This PhD examines the communicative and relational processes in consultations in outpatients' clinics at Odense University Hospital (OUH). The main aim is to investigate the opportunities, prerequisites and motivators for patient engagement through patient feedback and ultimately the phenomenon of patient feedback. The research questions are exploratory and the research is qualitative and uses ethnographic methods and has a participatory approach.
Over the past 20 years there has been an increasing focus in clinical practice on involving patients in their treatment in order to enhance quality and safety. Research on patient engagement has been similarly increasing. Fleming et al. state that the number of research articles on patient engagement increased from 33 in 2010 to 512 in 2018 . Research shows that patient involvement is essential for patient safety as it results in a more accurate and better timed diagnosis, improved joint decision-making, safe medication and reduction of adverse events [2-10]. In addition, patient involvement is also crucial for patients' experience of confidence, empowerment and satisfaction [1,11,12] and for improving quality and organisational development in healthcare organisations [13,14,15].
Increasing focus on patient engagement in communication
Since the definition of diagnostic error in 2015 was changed into including failing communication with patients, there has been an increasing focus on patient engagement in communication and how the perspective of the patient can be heard [3, 6, 9]. Already in 2006, Epstein explored communication and informal patient feedback in consultations with the aim of increasing safety for the individual patient. He argues that patients who use assertive responses and ask questions induce patient-centred communication behaviour and partnering statements . Dahm et al. argue that patient engagement and patient safety are affected by a lack of awareness of patient-driven interpersonal communication between patients and healthcare professionals. They find that communicative behaviours of healthcare professionals such as interruptions, lack of listening and biased labelling affect patients negatively in giving feedback in the diagnostic process. Thus, there is a need for research into how diagnostic communication can move towards becoming patient-driven . Weiner & Schwartz similarly provide evidence of how inattention to patient context in consultations lead to medical errors . Street et al. provide an example of how patients and their relatives experience the role of communication in patient safety.

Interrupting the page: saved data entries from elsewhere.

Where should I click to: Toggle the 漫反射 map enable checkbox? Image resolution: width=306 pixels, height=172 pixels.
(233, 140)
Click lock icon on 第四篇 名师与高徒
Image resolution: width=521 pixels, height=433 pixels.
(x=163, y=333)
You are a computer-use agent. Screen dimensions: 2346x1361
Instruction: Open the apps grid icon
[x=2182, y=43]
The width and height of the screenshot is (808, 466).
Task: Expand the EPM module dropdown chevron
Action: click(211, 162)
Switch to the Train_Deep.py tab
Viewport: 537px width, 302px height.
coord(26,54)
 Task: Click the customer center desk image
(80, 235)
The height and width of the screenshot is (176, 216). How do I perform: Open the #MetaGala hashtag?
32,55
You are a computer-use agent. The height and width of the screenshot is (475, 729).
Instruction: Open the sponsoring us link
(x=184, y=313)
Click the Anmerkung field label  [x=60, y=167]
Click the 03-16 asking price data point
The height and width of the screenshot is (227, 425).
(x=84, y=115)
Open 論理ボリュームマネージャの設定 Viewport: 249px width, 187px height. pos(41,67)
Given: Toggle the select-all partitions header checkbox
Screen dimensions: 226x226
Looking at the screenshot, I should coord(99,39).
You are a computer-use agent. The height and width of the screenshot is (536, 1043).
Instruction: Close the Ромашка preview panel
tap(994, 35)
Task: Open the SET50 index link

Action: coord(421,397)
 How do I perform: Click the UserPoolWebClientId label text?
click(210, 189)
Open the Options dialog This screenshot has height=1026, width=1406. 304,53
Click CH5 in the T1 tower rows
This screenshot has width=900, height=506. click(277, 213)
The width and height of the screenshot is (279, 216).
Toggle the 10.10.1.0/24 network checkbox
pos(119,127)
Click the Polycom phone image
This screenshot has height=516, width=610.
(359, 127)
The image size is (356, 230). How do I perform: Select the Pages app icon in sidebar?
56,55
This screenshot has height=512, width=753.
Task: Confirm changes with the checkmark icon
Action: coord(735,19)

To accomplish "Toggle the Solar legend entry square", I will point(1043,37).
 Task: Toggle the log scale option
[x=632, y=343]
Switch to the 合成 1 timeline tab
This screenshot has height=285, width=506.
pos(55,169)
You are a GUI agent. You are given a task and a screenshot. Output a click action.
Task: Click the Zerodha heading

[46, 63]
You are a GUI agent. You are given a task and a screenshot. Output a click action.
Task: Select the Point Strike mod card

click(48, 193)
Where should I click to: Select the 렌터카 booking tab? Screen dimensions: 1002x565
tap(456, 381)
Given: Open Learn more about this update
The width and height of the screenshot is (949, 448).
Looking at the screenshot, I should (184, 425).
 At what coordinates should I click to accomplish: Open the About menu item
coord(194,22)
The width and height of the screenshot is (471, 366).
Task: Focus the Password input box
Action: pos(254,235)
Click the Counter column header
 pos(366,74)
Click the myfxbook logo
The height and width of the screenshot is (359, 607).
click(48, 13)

They report that communication breakdowns such as information inadequacy or if the healthcare professional is not listening to or being dismissive of a concern can lead to medical errors while effective communication and persistent or assertive communication by a patient or family member can prevent mistakes .
The phenomenon of patient feedback
There is to date limited research into patient-driven communication in consultations and the use of patient feedback [10,14]. Patient feedback can be defined as patients and relatives sharing observations, curious questions or emotions, thoughts and experience with healthcare professionals in the belief that it is valuable and relevant . Patient feedback can, for example, be both the immediate response of the patient to what the healthcare professional says and it can be a reflective statement or opinion based on either disagreement or encouragement. Feedback can be a response to the technical or practical details of treatment, personal or existential considerations, or revolve around the communication as such, for example addressing the interpersonal relationship.
Description of the cohort
Research take place at the outpatients' clinics at the departments of Medical Gastrointestinal Diseases, Respiratory Medicine and Rheumatology. Here the head of departments have expressed high motivation for developing patient communication in clinical practice and the number of vulnerable patients with chronical or comorbid diseases are high. The project includes vulnerable groups with the aim of ensuring variation in the population and giving voice to patients with differentiated resources, interests and understandings of engagement.
Data and biological material
Qualitative data from observations, interviews, recording of consultations, workshops
Collaborating researchers and departments
Deakin University's School of Medicine, Australia, Peter Martin, Prof. of Clinical Communication and End of Life Care
- Department of Regional Health University (IRS) and Research Unit PROgrez, Region of Zealand, Ditte Høgsgaard, ph.d., assistant Prof.
- Department of Respiratory Medicine, OUH,Jesper Rømhild Davidsen, Associate Prof., MD, PhD, Head of PURE (PUlmo-RhEuma Clinic OUH) and SCILS (South Danish Center for Interstitial Lung Diseases)
- Department of Medical Gastrointestinal Diseases, OUH, Benedicte Vibjerg Wilson, Head of Department
- Department of Language and Communication, SDU, Sune Vork Steffensen, ph.d., Prof.